Entradas almacenadas:

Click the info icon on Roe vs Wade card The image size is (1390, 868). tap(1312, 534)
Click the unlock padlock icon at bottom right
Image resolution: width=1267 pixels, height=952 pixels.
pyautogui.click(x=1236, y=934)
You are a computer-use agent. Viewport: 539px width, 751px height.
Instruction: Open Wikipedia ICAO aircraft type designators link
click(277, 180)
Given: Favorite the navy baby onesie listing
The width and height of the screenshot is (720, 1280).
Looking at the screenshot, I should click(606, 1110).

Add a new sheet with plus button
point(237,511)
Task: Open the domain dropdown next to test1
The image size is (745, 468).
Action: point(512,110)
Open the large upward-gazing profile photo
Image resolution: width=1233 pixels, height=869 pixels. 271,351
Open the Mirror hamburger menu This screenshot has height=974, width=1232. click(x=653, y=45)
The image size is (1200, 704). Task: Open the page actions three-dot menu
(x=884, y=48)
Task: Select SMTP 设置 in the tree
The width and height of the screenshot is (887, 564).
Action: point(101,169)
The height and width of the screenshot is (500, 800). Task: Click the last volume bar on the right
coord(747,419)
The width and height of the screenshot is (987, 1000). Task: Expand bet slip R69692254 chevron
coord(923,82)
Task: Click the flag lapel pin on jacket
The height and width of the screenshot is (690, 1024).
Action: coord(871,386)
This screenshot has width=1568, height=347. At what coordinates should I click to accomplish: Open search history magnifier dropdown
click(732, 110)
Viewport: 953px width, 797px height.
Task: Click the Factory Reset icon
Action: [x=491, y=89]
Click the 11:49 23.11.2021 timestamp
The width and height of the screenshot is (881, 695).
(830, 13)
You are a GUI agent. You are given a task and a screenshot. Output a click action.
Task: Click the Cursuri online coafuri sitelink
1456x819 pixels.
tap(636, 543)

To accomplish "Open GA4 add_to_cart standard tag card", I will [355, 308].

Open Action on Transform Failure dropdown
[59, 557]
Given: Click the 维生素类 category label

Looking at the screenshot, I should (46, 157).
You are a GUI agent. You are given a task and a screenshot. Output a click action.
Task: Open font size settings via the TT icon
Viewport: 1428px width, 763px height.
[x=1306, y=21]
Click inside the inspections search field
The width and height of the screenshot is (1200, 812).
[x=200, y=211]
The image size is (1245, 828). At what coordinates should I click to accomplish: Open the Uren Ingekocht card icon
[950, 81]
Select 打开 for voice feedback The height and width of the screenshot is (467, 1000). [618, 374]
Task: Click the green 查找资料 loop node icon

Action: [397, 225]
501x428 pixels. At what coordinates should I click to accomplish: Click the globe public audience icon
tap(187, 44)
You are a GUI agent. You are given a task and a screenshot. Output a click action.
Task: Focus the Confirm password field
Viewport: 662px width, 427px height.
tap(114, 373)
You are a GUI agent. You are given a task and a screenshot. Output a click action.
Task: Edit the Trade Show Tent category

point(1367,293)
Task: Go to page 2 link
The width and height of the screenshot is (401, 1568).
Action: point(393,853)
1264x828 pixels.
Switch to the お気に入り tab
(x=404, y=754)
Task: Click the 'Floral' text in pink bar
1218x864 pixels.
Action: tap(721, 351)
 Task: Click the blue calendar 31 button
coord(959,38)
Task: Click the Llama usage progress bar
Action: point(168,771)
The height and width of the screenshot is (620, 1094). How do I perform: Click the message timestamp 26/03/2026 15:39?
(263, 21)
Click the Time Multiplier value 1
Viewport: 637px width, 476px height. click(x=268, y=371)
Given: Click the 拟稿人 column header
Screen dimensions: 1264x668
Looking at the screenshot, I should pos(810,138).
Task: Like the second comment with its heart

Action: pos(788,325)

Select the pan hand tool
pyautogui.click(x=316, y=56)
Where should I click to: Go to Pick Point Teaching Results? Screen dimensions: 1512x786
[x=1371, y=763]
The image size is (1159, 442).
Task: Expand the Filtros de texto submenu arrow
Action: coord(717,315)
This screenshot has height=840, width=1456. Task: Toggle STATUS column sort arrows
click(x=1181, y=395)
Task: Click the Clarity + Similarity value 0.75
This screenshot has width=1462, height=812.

--- Objetivo ---
Vuelve a escribir todos los registros sustituyendo "hamburger menu" por "navigation menu", sin cambiar nada más.

--- Resultado a continuación ---
Click the info icon on Roe vs Wade card The image size is (1390, 868). tap(1312, 534)
Click the unlock padlock icon at bottom right
Image resolution: width=1267 pixels, height=952 pixels.
pyautogui.click(x=1236, y=934)
You are a computer-use agent. Viewport: 539px width, 751px height.
Instruction: Open Wikipedia ICAO aircraft type designators link
click(277, 180)
Given: Favorite the navy baby onesie listing
The width and height of the screenshot is (720, 1280).
Looking at the screenshot, I should click(606, 1110).

Add a new sheet with plus button
point(237,511)
Task: Open the domain dropdown next to test1
The image size is (745, 468).
Action: point(512,110)
Open the large upward-gazing profile photo
Image resolution: width=1233 pixels, height=869 pixels. 271,351
Open the Mirror navigation menu This screenshot has height=974, width=1232. click(x=653, y=45)
The image size is (1200, 704). Task: Open the page actions three-dot menu
(x=884, y=48)
Task: Select SMTP 设置 in the tree
The width and height of the screenshot is (887, 564).
Action: point(101,169)
The height and width of the screenshot is (500, 800). Task: Click the last volume bar on the right
coord(747,419)
The width and height of the screenshot is (987, 1000). Task: Expand bet slip R69692254 chevron
coord(923,82)
Task: Click the flag lapel pin on jacket
The height and width of the screenshot is (690, 1024).
Action: coord(871,386)
This screenshot has width=1568, height=347. At what coordinates should I click to accomplish: Open search history magnifier dropdown
click(732, 110)
Viewport: 953px width, 797px height.
Task: Click the Factory Reset icon
Action: [x=491, y=89]
Click the 11:49 23.11.2021 timestamp
The width and height of the screenshot is (881, 695).
(830, 13)
You are a GUI agent. You are given a task and a screenshot. Output a click action.
Task: Click the Cursuri online coafuri sitelink
1456x819 pixels.
tap(636, 543)

To accomplish "Open GA4 add_to_cart standard tag card", I will [355, 308].

Open Action on Transform Failure dropdown
[59, 557]
Given: Click the 维生素类 category label

Looking at the screenshot, I should (46, 157).
You are a GUI agent. You are given a task and a screenshot. Output a click action.
Task: Open font size settings via the TT icon
Viewport: 1428px width, 763px height.
[x=1306, y=21]
Click inside the inspections search field
The width and height of the screenshot is (1200, 812).
[x=200, y=211]
The image size is (1245, 828). At what coordinates should I click to accomplish: Open the Uren Ingekocht card icon
[950, 81]
Select 打开 for voice feedback The height and width of the screenshot is (467, 1000). [618, 374]
Task: Click the green 查找资料 loop node icon

Action: [397, 225]
501x428 pixels. At what coordinates should I click to accomplish: Click the globe public audience icon
tap(187, 44)
You are a GUI agent. You are given a task and a screenshot. Output a click action.
Task: Focus the Confirm password field
Viewport: 662px width, 427px height.
tap(114, 373)
You are a GUI agent. You are given a task and a screenshot. Output a click action.
Task: Edit the Trade Show Tent category

point(1367,293)
Task: Go to page 2 link
The width and height of the screenshot is (401, 1568).
Action: point(393,853)
1264x828 pixels.
Switch to the お気に入り tab
(x=404, y=754)
Task: Click the 'Floral' text in pink bar
1218x864 pixels.
Action: tap(721, 351)
 Task: Click the blue calendar 31 button
coord(959,38)
Task: Click the Llama usage progress bar
Action: point(168,771)
The height and width of the screenshot is (620, 1094). How do I perform: Click the message timestamp 26/03/2026 15:39?
(263, 21)
Click the Time Multiplier value 1
Viewport: 637px width, 476px height. click(x=268, y=371)
Given: Click the 拟稿人 column header
Screen dimensions: 1264x668
Looking at the screenshot, I should pos(810,138).
Task: Like the second comment with its heart

Action: pos(788,325)

Select the pan hand tool
pyautogui.click(x=316, y=56)
Where should I click to: Go to Pick Point Teaching Results? Screen dimensions: 1512x786
[x=1371, y=763]
The image size is (1159, 442).
Task: Expand the Filtros de texto submenu arrow
Action: coord(717,315)
This screenshot has height=840, width=1456. Task: Toggle STATUS column sort arrows
click(x=1181, y=395)
Task: Click the Clarity + Similarity value 0.75
This screenshot has width=1462, height=812.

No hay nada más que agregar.